If you really want to know how the South County heart beats, you must start attending Irvine Council meetings. After attending them for over 12 months, I think I know how they feel and what they think. They will not support any form of residential buyout or soundproofing. Never. Nor will they ever accept an airport that includes the controversial east/west runways.
If I were you, I’d be carrying an umbrella.
Russell Niewiarowski
Santa Ana Heights
Supervisor Jim Silva expressed his desire to resolve the divisive El Toro issue by focusing on cooperation rather than conflict and to work to ensure that the community’s concerns are depressed.
If the supervisor is indeed serious in his desire to work together and to reconcile differences he must be willing to support the following:
n Invite Irvine and Lake Forest to become full members of the Local Redevelopment Agency.
n Eliminate the so-called “fatal flaw” provision as a condition for the approval of the Millennium Plan.
These two provisions should restore credibility to the planning process. Moreover, it will start the process of restoring public confidence in county government.
Paul Willems
Laguna Niguel
The Problem of Greed in Education
Educators are committing the very acts for which they bitterly rebuke businessmen in every media outlet just about every week. I’m talking about (may I use one of the liberals’ own favorite words?) greed.
As the number of students increases dramatically, so too do the number of remedial classes for UCI freshmen, in both math and English. And yet the “number of ‘qualified’ applicants turned away by UCI” is estimated to be 7,000 for this year, well above the 5,500 turned away last year (“UCI Girding for Rapid Growth in Next 10 Years,” Feb 28 issue).
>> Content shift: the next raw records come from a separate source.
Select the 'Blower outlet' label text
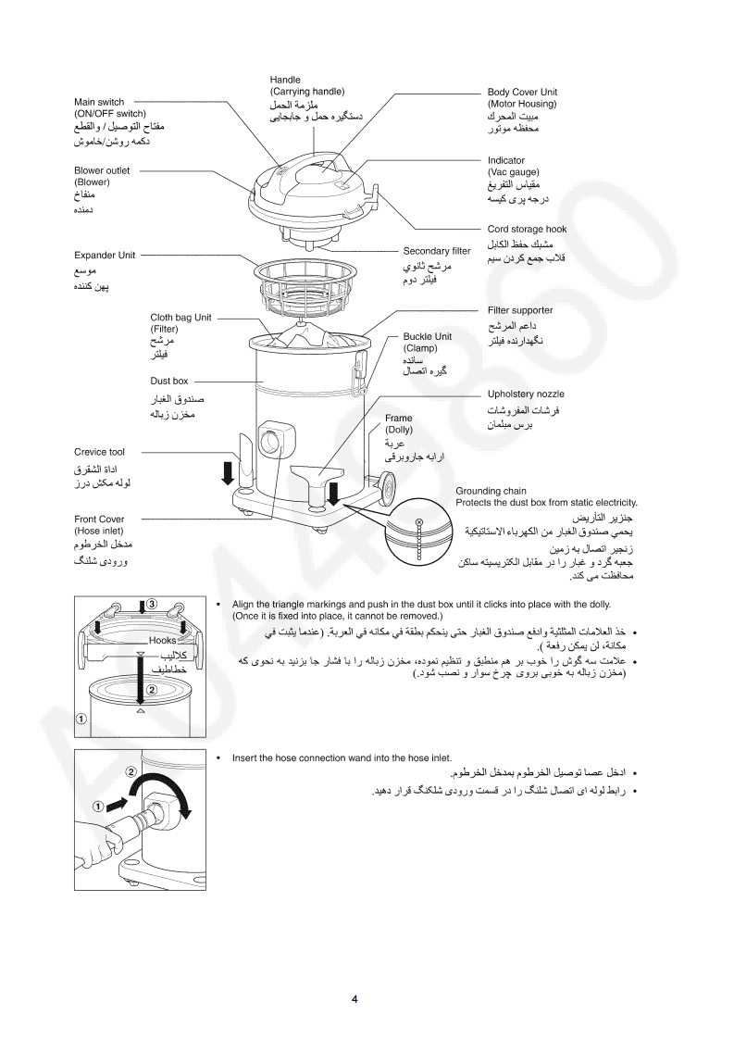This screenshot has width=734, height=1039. (x=102, y=170)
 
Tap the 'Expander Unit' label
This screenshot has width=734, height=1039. (x=105, y=255)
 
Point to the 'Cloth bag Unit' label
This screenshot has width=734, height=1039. (x=180, y=318)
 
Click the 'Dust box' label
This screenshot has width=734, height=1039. (x=168, y=381)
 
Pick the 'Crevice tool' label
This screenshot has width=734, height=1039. (x=99, y=452)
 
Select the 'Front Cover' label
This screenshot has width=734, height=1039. (x=99, y=519)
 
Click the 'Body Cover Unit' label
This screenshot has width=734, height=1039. (x=522, y=93)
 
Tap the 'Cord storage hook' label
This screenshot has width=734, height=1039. (x=527, y=229)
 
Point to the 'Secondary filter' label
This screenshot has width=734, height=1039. (x=436, y=251)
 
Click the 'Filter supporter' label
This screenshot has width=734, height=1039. (x=519, y=310)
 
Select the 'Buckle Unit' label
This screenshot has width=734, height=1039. (x=427, y=337)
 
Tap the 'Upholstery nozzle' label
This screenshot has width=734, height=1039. (x=525, y=394)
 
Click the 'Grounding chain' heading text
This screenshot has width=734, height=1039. (x=491, y=491)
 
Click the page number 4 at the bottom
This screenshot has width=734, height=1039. (x=355, y=998)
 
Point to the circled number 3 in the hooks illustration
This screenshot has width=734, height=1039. (x=153, y=604)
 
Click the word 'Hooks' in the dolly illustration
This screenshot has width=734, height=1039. (x=161, y=640)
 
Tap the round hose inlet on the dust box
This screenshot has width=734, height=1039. (x=273, y=439)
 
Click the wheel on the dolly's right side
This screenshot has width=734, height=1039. (x=384, y=485)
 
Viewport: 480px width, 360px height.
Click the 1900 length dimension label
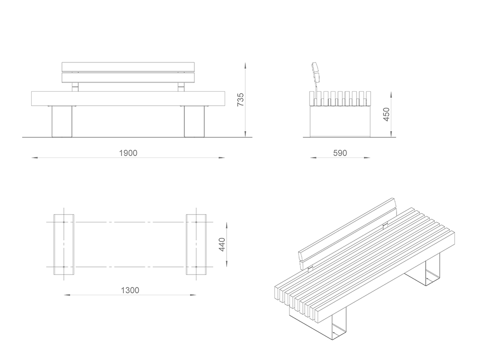pyautogui.click(x=128, y=153)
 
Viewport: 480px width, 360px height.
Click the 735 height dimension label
pyautogui.click(x=240, y=99)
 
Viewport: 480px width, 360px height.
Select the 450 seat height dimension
pyautogui.click(x=386, y=114)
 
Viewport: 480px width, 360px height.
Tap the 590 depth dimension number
pyautogui.click(x=340, y=153)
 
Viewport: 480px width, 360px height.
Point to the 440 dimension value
pyautogui.click(x=222, y=245)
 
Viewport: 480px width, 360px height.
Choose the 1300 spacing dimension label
pyautogui.click(x=130, y=290)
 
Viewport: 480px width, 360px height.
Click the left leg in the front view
pyautogui.click(x=62, y=121)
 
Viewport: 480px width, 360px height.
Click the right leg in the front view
pyautogui.click(x=194, y=121)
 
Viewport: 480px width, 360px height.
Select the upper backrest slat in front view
pyautogui.click(x=128, y=67)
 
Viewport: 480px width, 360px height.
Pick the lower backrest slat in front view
pyautogui.click(x=128, y=77)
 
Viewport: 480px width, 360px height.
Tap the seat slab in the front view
pyautogui.click(x=128, y=98)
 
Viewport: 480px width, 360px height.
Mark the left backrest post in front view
pyautogui.click(x=75, y=87)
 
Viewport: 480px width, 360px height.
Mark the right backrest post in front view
pyautogui.click(x=181, y=87)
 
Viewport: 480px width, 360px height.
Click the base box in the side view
pyautogui.click(x=340, y=121)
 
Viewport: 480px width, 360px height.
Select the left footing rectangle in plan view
pyautogui.click(x=64, y=244)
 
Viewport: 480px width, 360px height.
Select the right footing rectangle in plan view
pyautogui.click(x=196, y=244)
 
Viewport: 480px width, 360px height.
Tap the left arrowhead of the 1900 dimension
pyautogui.click(x=35, y=157)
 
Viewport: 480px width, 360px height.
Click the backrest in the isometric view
pyautogui.click(x=348, y=234)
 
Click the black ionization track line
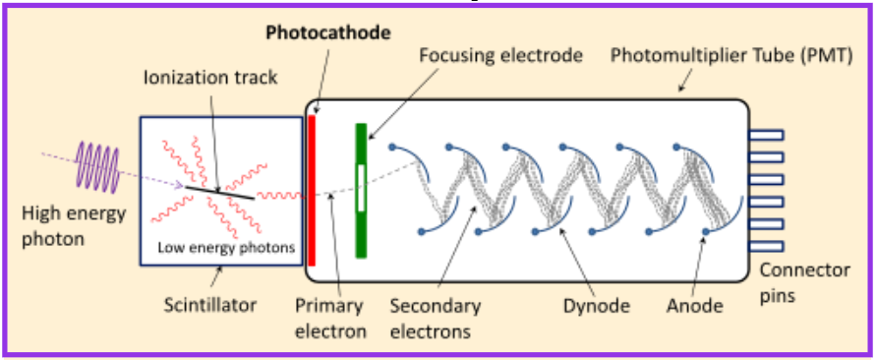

Imagine your life being in the hands of an engineer or doctor or other critical professional who required dumbbell English and math. The only conceivable reason such students are accepted is the greed of the profoundly liberal academia. Public education is, in the words of Nobel laureate and college professor Milton Friedman, a “socialist monopoly.”
What is needed is a dramatic decline in college enrolment, not an increase. Emphasis of quantity at the expense of quality is the antithesis of intellectualism.